I have a stringio object created and it has some text in it. I'd like to clear its existing values and reuse it instead of recalling it. Is there anyway of doing this?

Incognito
  • 1,883
  • 5
  • 21
  • 28

3 Answers3

132

TL;DR

Don't bother clearing it, just create a new one—it’s faster.

The method

Python 2

Here's how I would find such things out:

>>> from StringIO import StringIO
>>> dir(StringIO)
['__doc__', '__init__', '__iter__', '__module__', 'close', 'flush', 'getvalue', 'isatty', 'next', 'read', 'readline', 'readlines', 'seek', 'tell', 'truncate', 'write', 'writelines']
>>> help(StringIO.truncate)
Help on method truncate in module StringIO:

truncate(self, size=None) unbound StringIO.StringIO method
    Truncate the file's size.

    If the optional size argument is present, the file is truncated to
    (at most) that size. The size defaults to the current position.
    The current file position is not changed unless the position
    is beyond the new file size.

    If the specified size exceeds the file's current size, the
    file remains unchanged.

So, you want .truncate(0). But it's probably cheaper (and easier) to initialise a new StringIO. See below for benchmarks.

Python 3

(Thanks to tstone2077 for pointing out the difference.)

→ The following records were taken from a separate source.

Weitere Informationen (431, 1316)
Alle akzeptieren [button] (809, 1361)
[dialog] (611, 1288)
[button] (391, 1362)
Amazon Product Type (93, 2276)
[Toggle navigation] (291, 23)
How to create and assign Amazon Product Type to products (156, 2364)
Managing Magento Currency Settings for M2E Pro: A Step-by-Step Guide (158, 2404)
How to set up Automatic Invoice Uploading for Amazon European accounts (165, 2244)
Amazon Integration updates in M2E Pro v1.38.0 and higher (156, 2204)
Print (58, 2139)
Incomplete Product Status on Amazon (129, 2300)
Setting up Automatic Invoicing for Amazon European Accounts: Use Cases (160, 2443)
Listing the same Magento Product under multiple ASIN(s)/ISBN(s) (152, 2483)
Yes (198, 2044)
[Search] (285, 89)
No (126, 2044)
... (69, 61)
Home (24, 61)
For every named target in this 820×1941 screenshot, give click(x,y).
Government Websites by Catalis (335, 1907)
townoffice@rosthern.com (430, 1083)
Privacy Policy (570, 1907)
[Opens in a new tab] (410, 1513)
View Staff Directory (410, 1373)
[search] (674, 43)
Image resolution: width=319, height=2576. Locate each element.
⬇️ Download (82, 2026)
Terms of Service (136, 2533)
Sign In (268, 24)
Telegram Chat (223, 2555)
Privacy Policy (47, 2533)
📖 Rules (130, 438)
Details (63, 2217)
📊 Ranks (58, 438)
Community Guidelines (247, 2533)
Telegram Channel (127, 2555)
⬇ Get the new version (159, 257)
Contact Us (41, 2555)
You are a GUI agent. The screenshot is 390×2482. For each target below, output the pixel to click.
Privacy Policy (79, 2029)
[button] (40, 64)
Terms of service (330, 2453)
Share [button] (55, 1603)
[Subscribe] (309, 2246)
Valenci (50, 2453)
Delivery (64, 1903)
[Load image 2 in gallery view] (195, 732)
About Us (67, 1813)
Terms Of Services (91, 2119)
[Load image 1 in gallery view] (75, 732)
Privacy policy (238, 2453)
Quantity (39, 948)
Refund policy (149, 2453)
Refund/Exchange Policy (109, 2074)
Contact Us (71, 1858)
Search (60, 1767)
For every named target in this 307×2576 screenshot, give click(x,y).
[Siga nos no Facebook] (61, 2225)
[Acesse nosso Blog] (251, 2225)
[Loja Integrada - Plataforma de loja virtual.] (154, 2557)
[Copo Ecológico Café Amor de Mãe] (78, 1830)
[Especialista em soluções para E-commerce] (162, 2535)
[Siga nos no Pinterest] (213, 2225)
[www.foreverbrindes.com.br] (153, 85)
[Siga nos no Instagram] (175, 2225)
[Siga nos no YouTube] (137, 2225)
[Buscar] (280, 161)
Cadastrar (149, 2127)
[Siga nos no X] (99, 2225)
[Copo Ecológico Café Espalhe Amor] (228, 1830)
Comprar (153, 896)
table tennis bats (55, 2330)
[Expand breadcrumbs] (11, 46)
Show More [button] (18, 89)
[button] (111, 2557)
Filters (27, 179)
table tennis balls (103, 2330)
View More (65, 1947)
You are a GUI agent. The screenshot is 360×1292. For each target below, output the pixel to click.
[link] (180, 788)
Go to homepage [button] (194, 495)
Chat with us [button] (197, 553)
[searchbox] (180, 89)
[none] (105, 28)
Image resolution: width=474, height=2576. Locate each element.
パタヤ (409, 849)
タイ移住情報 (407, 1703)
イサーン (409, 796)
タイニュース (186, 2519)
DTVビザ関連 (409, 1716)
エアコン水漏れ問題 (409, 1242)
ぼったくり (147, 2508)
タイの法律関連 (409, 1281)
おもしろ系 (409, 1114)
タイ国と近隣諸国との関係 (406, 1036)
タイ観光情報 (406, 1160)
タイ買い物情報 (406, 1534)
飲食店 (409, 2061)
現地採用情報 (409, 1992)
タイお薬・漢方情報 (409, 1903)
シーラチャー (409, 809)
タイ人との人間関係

>>> from io import StringIO
>>> dir(StringIO)
['__class__', '__delattr__', '__dict__', '__dir__', '__doc__', '__enter__', '__eq__', '__exit__', '__format__', '__ge__', '__getattribute__', '__getstate__', '__gt__', '__hash__', '__init__', '__iter__', '__le__', '__lt__', '__ne__', '__new__', '__next__', '__reduce__', '__reduce_ex__', '__repr__', '__setattr__', '__setstate__', '__sizeof__', '__str__', '__subclasshook__', '_checkClosed', '_checkReadable', '_checkSeekable', '_checkWritable', 'close', 'closed', 'detach', 'encoding', 'errors', 'fileno', 'flush', 'getvalue', 'isatty', 'line_buffering', 'newlines', 'read', 'readable', 'readline', 'readlines', 'seek', 'seekable', 'tell', 'truncate', 'writable', 'write', 'writelines']
>>> help(StringIO.truncate)
Help on method_descriptor:

truncate(...)
    Truncate size to pos.

    The pos argument defaults to the current file position, as
    returned by tell().  The current file position is unchanged.
    Returns the new absolute position.

It is important to note with this that now the current file position is unchanged, whereas truncating to size zero would reset the position in the Python 2 variant.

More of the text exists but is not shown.